Strona:Zdzisław Kamiński - W królestwie nocy.pdf/71

Z Wikiźródeł, wolnej biblioteki
Ta strona została uwierzytelniona.



Gdyby ktoś umyślnie chciał szukać, nieznalazłby z pewnością na całej kuli ziemskiej dwóch bardziej niepodobnych, więcej różniących się od siebie usposobień jak Dirrera i Szarskiego. Jeżeli pierwszy był Hefajstosem, drugi wyglądał jak Apollo, jeżeli tamten był wodą, ten miał ogień w żyłach, jeżeli Dirrer był szatanem, Szarski aniołem.

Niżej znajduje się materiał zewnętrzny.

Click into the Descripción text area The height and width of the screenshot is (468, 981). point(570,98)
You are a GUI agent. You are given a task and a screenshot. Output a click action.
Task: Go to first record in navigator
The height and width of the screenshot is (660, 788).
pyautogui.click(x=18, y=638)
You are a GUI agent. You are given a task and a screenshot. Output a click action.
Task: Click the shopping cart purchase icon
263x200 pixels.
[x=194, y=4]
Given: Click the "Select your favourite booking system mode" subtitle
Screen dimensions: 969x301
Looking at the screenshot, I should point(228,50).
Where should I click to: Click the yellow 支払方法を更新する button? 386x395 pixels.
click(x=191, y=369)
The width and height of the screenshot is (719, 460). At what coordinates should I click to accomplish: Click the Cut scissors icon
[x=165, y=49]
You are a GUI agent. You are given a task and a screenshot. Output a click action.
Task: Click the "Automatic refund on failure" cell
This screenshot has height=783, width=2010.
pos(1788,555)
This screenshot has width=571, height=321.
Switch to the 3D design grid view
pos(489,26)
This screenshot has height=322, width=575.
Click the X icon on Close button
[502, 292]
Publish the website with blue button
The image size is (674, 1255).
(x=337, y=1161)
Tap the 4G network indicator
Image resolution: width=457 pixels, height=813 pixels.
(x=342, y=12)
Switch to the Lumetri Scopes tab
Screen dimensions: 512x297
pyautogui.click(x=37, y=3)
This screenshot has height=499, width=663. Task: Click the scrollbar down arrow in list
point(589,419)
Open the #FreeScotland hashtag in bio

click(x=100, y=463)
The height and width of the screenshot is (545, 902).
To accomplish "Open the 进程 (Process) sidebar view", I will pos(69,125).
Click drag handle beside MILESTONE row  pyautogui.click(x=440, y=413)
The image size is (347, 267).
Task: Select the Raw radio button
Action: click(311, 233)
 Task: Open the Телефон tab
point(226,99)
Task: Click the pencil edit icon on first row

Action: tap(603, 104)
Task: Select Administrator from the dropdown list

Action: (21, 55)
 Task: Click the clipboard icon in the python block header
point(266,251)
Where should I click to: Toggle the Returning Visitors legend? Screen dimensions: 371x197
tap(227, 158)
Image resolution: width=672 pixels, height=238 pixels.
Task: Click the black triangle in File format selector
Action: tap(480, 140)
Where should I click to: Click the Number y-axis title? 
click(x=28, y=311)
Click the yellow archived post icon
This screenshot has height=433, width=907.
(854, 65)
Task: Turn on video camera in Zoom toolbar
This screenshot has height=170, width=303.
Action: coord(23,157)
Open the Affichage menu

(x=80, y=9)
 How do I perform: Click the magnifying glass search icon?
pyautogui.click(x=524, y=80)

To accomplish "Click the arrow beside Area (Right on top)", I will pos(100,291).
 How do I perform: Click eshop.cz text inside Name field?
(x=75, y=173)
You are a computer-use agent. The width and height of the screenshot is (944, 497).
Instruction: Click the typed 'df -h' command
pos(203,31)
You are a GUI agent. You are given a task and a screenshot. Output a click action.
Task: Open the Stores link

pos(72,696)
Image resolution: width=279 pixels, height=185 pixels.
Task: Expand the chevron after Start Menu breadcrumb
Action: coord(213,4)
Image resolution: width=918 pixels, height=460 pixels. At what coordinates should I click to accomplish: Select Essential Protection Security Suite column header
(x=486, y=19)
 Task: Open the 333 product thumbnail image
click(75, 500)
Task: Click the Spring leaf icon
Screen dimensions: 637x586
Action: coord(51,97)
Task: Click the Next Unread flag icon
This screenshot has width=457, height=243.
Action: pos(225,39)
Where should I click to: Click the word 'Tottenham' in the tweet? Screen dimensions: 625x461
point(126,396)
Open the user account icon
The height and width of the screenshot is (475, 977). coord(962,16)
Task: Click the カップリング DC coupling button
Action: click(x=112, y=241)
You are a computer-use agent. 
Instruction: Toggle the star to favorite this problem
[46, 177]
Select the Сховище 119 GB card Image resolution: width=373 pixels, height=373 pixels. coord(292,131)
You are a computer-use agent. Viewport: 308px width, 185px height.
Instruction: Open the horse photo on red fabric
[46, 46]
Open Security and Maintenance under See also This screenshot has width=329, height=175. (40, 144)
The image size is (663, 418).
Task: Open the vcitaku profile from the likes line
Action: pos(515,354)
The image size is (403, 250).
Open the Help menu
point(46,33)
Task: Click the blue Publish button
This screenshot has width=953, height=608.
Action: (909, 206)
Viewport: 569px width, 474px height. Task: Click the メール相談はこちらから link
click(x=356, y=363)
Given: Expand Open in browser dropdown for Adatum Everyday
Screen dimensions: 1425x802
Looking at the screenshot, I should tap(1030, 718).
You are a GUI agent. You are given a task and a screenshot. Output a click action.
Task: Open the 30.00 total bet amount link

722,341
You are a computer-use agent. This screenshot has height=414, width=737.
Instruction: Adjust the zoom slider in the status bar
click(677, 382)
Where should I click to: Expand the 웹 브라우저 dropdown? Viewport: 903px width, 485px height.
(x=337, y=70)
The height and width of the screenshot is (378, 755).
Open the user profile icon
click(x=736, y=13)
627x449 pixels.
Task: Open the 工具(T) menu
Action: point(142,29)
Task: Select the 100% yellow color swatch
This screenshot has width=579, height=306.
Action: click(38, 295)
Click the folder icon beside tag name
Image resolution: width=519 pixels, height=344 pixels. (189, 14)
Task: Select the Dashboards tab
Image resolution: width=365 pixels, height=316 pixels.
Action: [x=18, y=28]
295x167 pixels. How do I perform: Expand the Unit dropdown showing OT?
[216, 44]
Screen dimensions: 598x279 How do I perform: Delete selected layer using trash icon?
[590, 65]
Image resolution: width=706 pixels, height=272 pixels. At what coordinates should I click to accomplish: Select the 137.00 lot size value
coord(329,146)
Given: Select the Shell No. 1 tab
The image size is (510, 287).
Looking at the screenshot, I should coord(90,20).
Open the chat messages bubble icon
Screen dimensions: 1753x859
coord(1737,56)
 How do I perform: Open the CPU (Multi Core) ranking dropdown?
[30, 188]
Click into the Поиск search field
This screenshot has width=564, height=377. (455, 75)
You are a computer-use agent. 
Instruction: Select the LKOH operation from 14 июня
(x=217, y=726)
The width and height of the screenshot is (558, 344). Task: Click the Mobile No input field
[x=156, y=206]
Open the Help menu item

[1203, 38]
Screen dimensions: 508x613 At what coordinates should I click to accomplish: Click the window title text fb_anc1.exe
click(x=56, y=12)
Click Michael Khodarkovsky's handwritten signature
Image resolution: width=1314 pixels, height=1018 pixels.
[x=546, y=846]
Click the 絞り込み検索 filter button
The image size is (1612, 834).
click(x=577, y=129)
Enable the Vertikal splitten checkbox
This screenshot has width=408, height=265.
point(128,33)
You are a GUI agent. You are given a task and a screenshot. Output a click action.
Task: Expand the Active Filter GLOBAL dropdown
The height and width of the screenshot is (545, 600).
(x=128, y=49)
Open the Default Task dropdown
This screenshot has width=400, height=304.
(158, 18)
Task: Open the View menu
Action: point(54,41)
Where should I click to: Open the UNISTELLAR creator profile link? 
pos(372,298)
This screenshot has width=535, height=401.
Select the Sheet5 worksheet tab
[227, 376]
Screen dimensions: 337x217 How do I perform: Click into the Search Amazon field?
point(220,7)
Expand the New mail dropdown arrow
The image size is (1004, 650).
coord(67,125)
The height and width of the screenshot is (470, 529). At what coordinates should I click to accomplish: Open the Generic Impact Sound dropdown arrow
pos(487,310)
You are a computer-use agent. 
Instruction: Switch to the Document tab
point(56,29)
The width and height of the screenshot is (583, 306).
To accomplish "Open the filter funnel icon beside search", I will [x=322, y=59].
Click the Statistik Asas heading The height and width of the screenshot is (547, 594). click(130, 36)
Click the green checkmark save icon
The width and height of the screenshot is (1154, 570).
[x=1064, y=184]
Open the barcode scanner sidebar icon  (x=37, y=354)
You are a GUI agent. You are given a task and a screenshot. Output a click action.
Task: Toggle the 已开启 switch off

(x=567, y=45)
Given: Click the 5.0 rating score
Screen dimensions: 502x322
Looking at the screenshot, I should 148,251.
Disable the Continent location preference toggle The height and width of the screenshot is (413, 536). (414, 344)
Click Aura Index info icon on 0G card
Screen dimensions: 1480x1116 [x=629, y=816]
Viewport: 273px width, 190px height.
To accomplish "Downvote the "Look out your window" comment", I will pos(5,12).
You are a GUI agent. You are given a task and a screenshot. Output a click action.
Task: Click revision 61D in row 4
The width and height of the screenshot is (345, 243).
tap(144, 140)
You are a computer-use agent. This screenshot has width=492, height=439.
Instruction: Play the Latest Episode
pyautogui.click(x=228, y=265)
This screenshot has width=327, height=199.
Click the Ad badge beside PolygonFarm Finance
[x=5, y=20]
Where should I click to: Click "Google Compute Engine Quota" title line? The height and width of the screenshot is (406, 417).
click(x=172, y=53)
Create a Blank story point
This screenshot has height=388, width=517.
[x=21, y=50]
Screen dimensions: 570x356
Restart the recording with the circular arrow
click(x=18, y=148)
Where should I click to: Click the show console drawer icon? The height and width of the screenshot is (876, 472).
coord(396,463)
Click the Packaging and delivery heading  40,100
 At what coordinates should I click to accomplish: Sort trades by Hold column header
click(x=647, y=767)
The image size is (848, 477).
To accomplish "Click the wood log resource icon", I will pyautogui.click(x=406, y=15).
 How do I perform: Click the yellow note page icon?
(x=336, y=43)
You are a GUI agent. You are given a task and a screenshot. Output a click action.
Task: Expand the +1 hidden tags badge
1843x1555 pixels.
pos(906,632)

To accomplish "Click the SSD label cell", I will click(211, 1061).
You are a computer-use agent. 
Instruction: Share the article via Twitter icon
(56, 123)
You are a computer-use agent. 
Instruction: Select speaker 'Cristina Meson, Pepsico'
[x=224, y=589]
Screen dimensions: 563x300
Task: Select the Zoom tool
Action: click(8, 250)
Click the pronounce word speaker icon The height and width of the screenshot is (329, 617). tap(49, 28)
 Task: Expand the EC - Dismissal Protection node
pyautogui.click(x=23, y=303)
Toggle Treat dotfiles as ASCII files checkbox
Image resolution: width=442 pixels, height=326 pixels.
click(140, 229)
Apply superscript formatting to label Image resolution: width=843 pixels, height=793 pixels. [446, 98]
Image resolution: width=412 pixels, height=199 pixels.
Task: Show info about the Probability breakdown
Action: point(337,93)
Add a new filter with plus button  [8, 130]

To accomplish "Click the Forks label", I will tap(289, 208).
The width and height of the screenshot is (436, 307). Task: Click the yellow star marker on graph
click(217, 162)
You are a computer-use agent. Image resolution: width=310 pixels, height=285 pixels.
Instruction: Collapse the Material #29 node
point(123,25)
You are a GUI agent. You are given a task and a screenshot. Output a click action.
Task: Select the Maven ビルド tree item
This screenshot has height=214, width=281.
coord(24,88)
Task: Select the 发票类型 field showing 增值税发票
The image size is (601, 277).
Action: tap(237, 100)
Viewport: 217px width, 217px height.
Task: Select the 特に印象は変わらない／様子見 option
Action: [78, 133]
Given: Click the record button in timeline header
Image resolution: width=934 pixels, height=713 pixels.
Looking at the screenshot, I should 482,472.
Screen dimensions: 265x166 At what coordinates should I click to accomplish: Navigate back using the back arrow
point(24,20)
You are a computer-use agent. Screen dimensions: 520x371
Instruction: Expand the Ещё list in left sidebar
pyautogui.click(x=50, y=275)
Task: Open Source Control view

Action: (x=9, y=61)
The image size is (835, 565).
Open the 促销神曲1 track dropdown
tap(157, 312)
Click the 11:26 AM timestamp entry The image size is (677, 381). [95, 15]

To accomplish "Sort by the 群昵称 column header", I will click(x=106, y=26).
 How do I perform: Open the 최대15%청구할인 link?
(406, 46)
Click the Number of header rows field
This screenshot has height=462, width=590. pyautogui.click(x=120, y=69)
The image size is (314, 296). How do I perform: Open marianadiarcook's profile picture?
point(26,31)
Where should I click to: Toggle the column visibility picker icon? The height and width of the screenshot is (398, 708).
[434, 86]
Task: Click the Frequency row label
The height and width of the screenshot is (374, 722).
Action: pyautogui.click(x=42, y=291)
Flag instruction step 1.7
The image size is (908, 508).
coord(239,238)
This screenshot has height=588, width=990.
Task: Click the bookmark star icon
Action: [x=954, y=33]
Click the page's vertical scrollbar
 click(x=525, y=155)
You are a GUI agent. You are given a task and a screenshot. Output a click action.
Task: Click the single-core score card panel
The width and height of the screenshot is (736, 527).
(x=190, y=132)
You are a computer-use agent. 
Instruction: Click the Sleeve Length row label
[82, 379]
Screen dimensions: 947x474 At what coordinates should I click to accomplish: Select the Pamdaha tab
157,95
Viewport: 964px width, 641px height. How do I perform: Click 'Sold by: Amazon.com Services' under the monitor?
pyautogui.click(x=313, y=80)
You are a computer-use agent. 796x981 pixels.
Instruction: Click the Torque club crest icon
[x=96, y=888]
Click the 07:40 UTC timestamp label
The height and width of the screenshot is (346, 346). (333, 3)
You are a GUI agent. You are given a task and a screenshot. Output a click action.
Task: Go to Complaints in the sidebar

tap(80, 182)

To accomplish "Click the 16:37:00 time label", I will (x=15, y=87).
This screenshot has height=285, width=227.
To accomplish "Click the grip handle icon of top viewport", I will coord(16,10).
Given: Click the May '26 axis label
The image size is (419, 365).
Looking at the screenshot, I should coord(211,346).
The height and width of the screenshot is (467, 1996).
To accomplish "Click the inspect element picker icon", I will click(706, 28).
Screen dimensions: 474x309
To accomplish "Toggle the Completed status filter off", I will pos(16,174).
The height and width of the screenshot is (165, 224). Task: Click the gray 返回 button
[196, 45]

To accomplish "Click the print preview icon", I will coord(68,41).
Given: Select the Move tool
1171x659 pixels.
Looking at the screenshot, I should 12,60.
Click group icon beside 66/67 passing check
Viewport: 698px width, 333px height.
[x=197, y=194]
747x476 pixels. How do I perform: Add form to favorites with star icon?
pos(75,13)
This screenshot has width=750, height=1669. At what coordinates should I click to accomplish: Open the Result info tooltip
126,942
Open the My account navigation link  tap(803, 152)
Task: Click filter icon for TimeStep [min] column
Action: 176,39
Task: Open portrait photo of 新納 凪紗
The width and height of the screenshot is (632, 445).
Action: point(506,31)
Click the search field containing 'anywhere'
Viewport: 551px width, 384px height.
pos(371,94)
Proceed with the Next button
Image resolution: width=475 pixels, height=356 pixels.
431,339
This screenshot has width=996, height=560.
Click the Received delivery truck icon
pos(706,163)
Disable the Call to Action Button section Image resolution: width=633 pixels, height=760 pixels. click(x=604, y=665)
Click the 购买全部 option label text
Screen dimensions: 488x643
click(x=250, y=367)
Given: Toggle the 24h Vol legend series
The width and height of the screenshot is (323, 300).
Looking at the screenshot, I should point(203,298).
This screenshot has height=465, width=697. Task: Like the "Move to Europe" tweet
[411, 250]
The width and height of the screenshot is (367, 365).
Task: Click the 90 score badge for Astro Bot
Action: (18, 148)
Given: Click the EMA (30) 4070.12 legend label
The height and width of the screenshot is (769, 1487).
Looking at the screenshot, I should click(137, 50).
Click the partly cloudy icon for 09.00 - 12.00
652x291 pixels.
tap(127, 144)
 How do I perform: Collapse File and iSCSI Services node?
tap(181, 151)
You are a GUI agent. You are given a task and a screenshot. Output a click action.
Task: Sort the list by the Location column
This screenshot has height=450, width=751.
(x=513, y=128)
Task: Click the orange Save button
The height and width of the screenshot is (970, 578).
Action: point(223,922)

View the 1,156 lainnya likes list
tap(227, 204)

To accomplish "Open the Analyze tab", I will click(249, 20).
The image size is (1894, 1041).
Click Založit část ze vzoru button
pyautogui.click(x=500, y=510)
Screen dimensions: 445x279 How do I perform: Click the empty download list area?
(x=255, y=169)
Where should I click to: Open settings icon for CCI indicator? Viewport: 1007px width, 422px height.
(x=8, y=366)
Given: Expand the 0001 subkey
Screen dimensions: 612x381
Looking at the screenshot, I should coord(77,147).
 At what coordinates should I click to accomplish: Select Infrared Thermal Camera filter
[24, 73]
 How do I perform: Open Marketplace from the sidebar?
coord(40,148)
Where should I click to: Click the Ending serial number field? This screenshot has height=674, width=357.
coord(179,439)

Każde z tych porównań uchodzić mogło za skrajne, ale nikt z kolegów znając ich, twierdzić nie był w stanie, że Pan Bóg tych dwóch ulepił z tej samej gliny.
Dirrer miał naturę skrytą, podejrzliwą, chytrą; lis przyczajony wyglądał mu z oczów, które jednak, gdy go ktoś drasnął do żywego, miały błysk zły, taki, jakim patrzą czasem dzikie zwierzęta na swego pogromcę.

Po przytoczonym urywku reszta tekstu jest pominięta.